start Data excerpts
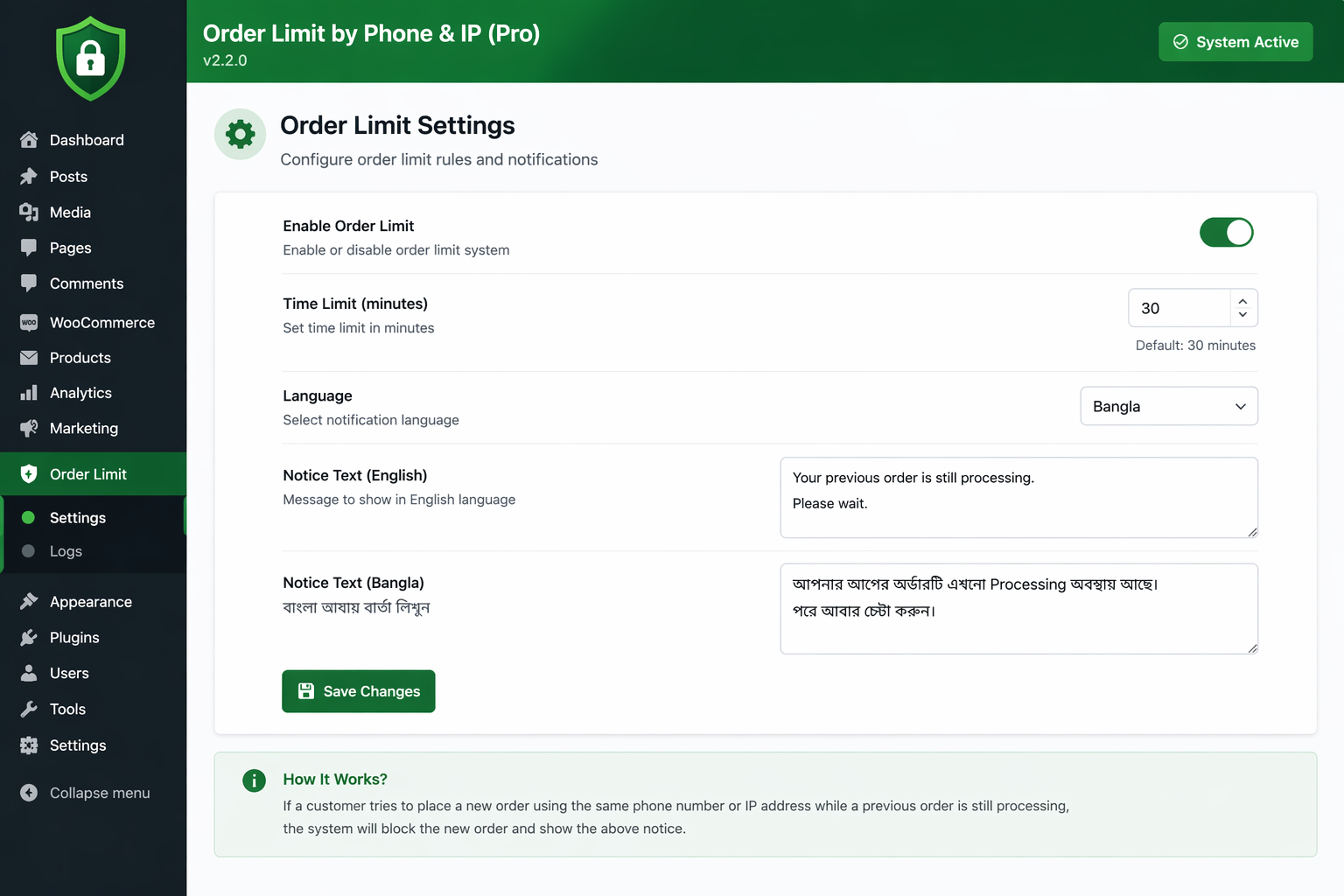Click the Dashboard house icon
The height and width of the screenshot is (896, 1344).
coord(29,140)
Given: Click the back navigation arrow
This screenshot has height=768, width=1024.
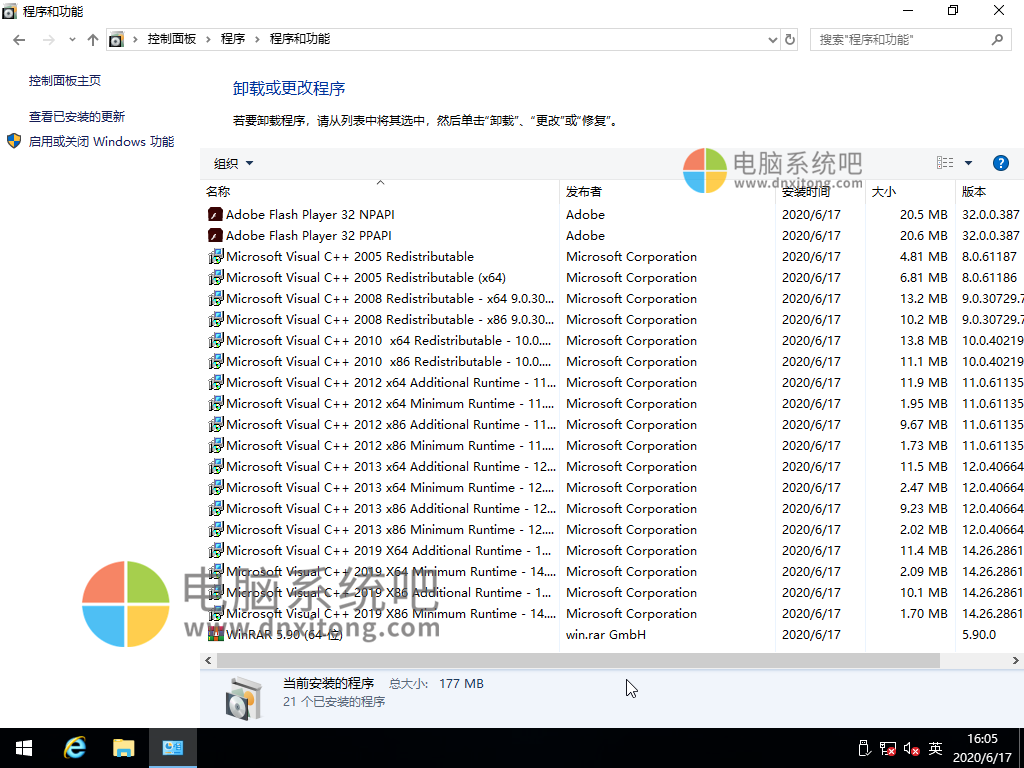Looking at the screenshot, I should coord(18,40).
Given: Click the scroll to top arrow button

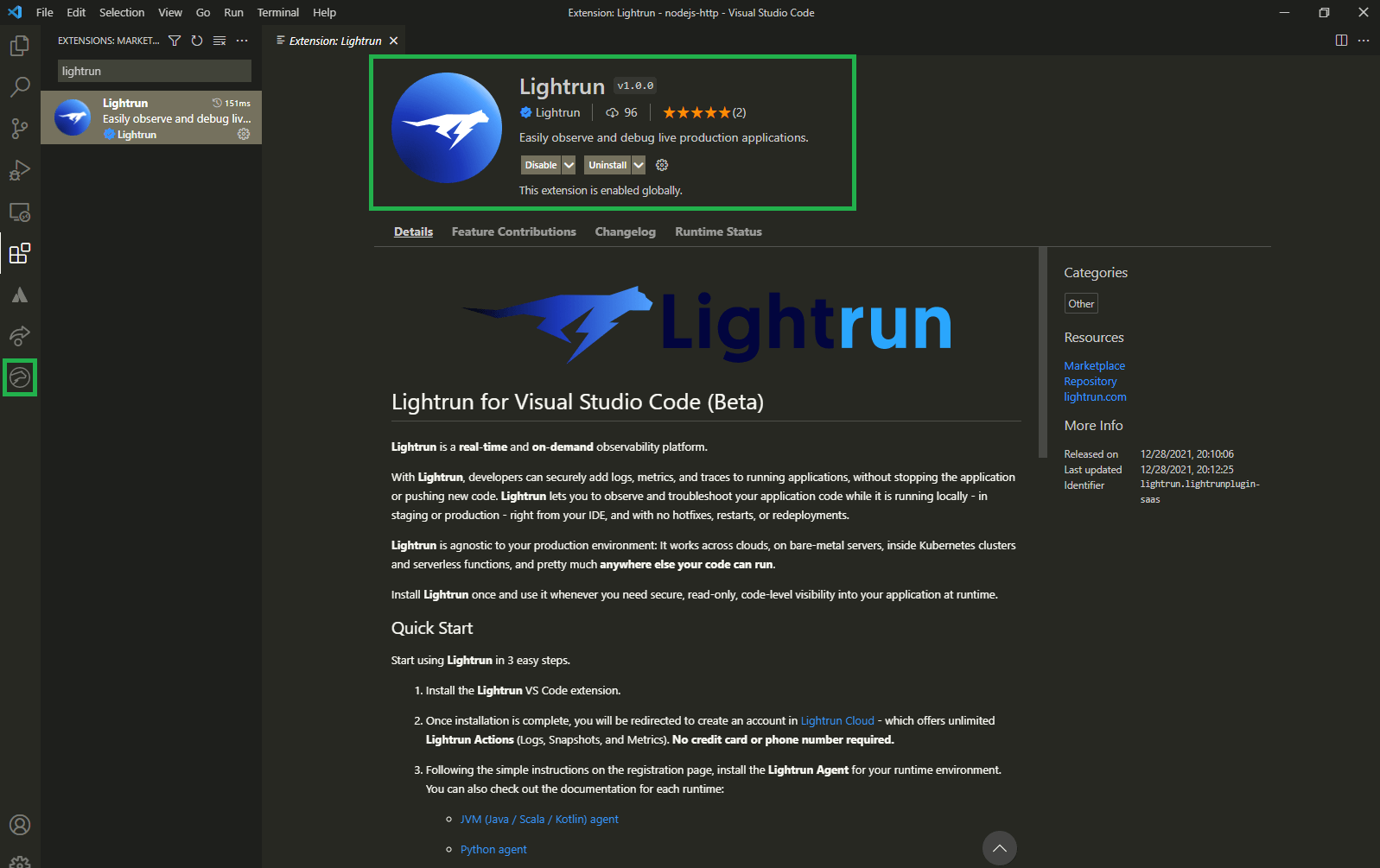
end Data excerpts
Goal: Output every line of the rows above exactly as it appears, leaving out the pictures.

Exercise result:
Click the Dashboard house icon
The height and width of the screenshot is (896, 1344).
coord(29,140)
Given: Click the back navigation arrow
This screenshot has height=768, width=1024.
Looking at the screenshot, I should coord(18,40).
Given: Click the scroll to top arrow button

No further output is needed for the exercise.